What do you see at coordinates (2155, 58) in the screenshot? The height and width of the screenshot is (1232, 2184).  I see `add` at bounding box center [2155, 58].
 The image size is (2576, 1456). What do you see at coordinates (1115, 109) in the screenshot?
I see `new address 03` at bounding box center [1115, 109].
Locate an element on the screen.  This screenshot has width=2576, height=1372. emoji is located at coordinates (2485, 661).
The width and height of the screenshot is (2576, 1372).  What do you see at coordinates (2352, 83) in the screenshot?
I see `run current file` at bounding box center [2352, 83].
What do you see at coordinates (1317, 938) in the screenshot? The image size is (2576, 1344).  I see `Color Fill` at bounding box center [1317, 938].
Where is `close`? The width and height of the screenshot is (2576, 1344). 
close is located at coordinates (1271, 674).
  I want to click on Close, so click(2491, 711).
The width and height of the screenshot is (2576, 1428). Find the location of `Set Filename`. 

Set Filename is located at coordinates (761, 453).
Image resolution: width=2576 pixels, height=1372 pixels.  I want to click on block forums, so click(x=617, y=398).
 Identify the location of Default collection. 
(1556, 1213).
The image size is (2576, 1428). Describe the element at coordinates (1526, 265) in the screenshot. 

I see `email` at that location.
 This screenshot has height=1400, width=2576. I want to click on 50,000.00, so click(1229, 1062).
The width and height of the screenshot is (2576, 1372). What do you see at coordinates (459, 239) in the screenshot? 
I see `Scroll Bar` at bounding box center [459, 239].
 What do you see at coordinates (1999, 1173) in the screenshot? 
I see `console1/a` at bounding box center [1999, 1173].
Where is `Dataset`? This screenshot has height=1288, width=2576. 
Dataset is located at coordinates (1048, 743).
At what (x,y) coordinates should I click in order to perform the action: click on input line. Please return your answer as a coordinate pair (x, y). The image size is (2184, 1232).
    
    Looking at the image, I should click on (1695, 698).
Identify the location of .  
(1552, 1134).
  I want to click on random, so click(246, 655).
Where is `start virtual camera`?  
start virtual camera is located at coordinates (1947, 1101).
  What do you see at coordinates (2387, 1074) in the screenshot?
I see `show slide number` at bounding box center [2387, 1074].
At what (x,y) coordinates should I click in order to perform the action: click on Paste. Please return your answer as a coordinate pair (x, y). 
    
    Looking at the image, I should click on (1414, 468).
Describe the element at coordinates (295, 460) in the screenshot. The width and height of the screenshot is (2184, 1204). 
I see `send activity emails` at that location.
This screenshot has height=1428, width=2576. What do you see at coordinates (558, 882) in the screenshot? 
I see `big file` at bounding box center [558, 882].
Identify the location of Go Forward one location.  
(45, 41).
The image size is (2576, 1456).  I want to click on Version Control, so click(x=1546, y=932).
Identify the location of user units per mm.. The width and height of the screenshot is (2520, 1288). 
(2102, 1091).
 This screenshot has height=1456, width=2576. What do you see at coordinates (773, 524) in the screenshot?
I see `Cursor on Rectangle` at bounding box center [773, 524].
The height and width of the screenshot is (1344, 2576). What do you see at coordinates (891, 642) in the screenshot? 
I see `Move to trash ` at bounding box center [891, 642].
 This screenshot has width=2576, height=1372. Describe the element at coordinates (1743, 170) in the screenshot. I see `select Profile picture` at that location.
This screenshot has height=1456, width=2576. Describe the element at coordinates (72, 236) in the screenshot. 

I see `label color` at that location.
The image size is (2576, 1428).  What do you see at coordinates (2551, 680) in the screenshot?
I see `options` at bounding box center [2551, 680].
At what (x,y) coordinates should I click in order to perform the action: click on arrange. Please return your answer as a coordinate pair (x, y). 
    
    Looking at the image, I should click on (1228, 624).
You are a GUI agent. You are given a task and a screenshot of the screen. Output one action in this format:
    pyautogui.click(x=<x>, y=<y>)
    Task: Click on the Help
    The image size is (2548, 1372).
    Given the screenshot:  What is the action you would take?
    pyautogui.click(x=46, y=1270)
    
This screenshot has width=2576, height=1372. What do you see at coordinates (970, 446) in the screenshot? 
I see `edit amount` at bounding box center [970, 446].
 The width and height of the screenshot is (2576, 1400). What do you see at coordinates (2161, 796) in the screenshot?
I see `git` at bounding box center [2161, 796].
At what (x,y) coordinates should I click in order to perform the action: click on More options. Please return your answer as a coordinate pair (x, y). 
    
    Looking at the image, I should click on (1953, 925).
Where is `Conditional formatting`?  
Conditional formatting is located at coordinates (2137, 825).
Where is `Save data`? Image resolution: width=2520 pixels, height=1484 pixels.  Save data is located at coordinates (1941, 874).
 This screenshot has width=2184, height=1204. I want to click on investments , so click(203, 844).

WRITTEN REQUEST: Lay out the data above as a Markdown table with the columns Row and Line. Include everything from the line containing "has height=1288, width=2576." down to the line containing "center [2387, 1074].", number each row, and skip blank lines.

EXERCISE RESULT:
| Row | Line |
|---|---|
| 1 | Where is `Dataset`? This screenshot has height=1288, width=2576.  |
| 2 | Dataset is located at coordinates (1048, 743). |
| 3 | At what (x,y) coordinates should I click in order to perform the action: click on input line. Please return your answer as a coordinate pair (x, y). The image size is (2184, 1232). |
| 4 |     Looking at the image, I should click on (1695, 698). |
| 5 | Identify the location of .   |
| 6 | (1552, 1134). |
| 7 |   I want to click on random, so click(246, 655). |
| 8 | Where is `start virtual camera`?   |
| 9 | start virtual camera is located at coordinates (1947, 1101). |
| 10 |   What do you see at coordinates (2387, 1074) in the screenshot? |
| 11 | I see `show slide number` at bounding box center [2387, 1074]. |